WHAT IS ASKED: Could you rewrite the data below, replacing every "GUI agent" with "desktop assistant" and leaving everything else unchanged?

RECORDS PROVIDED:
####################
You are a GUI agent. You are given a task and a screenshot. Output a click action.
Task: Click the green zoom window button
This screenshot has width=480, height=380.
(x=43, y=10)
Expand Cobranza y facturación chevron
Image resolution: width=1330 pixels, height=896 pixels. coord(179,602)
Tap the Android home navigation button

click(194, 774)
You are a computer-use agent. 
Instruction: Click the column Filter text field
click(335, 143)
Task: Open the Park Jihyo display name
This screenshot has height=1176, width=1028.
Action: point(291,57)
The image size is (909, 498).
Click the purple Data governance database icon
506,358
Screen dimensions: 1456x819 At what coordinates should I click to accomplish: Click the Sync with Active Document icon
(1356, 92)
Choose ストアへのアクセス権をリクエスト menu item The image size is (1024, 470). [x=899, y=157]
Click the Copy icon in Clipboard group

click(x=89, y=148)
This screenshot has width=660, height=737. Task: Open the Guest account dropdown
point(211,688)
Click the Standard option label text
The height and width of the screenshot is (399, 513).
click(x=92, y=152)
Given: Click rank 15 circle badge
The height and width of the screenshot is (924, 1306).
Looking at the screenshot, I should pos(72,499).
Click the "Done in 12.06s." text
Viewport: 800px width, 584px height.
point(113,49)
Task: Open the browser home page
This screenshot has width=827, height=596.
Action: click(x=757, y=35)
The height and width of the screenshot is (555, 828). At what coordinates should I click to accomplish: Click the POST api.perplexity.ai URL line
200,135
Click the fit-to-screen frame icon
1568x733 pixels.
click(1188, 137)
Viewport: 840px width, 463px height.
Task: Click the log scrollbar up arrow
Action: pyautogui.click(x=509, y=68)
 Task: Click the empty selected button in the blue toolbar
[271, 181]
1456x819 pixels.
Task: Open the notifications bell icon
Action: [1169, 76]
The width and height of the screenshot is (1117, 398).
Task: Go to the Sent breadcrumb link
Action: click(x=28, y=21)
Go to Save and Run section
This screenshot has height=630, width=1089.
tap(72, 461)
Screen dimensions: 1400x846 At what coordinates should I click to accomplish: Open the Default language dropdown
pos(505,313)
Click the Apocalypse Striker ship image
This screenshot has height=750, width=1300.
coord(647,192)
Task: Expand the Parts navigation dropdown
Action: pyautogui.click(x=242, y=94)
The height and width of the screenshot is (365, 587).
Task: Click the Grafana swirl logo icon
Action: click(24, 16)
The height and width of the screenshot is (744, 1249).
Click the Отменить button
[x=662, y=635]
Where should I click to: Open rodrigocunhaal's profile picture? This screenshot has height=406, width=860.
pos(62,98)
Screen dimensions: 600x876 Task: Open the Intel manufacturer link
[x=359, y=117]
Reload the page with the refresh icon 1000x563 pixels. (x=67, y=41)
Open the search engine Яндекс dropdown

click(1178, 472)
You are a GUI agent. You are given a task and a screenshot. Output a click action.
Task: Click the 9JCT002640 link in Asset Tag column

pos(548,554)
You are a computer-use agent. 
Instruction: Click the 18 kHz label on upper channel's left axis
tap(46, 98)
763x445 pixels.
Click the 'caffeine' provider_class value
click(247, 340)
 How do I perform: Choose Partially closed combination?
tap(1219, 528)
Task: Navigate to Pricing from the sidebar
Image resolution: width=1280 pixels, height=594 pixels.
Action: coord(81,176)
####################
RESPONSE:
You are a desktop assistant. You are given a task and a screenshot. Output a click action.
Task: Click the green zoom window button
This screenshot has width=480, height=380.
(x=43, y=10)
Expand Cobranza y facturación chevron
Image resolution: width=1330 pixels, height=896 pixels. coord(179,602)
Tap the Android home navigation button

click(194, 774)
You are a computer-use agent. 
Instruction: Click the column Filter text field
click(335, 143)
Task: Open the Park Jihyo display name
This screenshot has height=1176, width=1028.
Action: point(291,57)
The image size is (909, 498).
Click the purple Data governance database icon
506,358
Screen dimensions: 1456x819 At what coordinates should I click to accomplish: Click the Sync with Active Document icon
(1356, 92)
Choose ストアへのアクセス権をリクエスト menu item The image size is (1024, 470). [x=899, y=157]
Click the Copy icon in Clipboard group

click(x=89, y=148)
This screenshot has width=660, height=737. Task: Open the Guest account dropdown
point(211,688)
Click the Standard option label text
The height and width of the screenshot is (399, 513).
click(x=92, y=152)
Given: Click rank 15 circle badge
The height and width of the screenshot is (924, 1306).
Looking at the screenshot, I should pos(72,499).
Click the "Done in 12.06s." text
Viewport: 800px width, 584px height.
point(113,49)
Task: Open the browser home page
This screenshot has width=827, height=596.
Action: click(x=757, y=35)
The height and width of the screenshot is (555, 828). At what coordinates should I click to accomplish: Click the POST api.perplexity.ai URL line
200,135
Click the fit-to-screen frame icon
1568x733 pixels.
click(1188, 137)
Viewport: 840px width, 463px height.
Task: Click the log scrollbar up arrow
Action: pyautogui.click(x=509, y=68)
 Task: Click the empty selected button in the blue toolbar
[271, 181]
1456x819 pixels.
Task: Open the notifications bell icon
Action: [1169, 76]
The width and height of the screenshot is (1117, 398).
Task: Go to the Sent breadcrumb link
Action: click(x=28, y=21)
Go to Save and Run section
This screenshot has height=630, width=1089.
tap(72, 461)
Screen dimensions: 1400x846 At what coordinates should I click to accomplish: Open the Default language dropdown
pos(505,313)
Click the Apocalypse Striker ship image
This screenshot has height=750, width=1300.
coord(647,192)
Task: Expand the Parts navigation dropdown
Action: pyautogui.click(x=242, y=94)
The height and width of the screenshot is (365, 587).
Task: Click the Grafana swirl logo icon
Action: click(24, 16)
The height and width of the screenshot is (744, 1249).
Click the Отменить button
[x=662, y=635]
Where should I click to: Open rodrigocunhaal's profile picture? This screenshot has height=406, width=860.
pos(62,98)
Screen dimensions: 600x876 Task: Open the Intel manufacturer link
[x=359, y=117]
Reload the page with the refresh icon 1000x563 pixels. (x=67, y=41)
Open the search engine Яндекс dropdown

click(1178, 472)
You are a desktop assistant. You are given a task and a screenshot. Output a click action.
Task: Click the 9JCT002640 link in Asset Tag column

pos(548,554)
You are a computer-use agent. 
Instruction: Click the 18 kHz label on upper channel's left axis
tap(46, 98)
763x445 pixels.
Click the 'caffeine' provider_class value
click(247, 340)
 How do I perform: Choose Partially closed combination?
tap(1219, 528)
Task: Navigate to Pricing from the sidebar
Image resolution: width=1280 pixels, height=594 pixels.
Action: coord(81,176)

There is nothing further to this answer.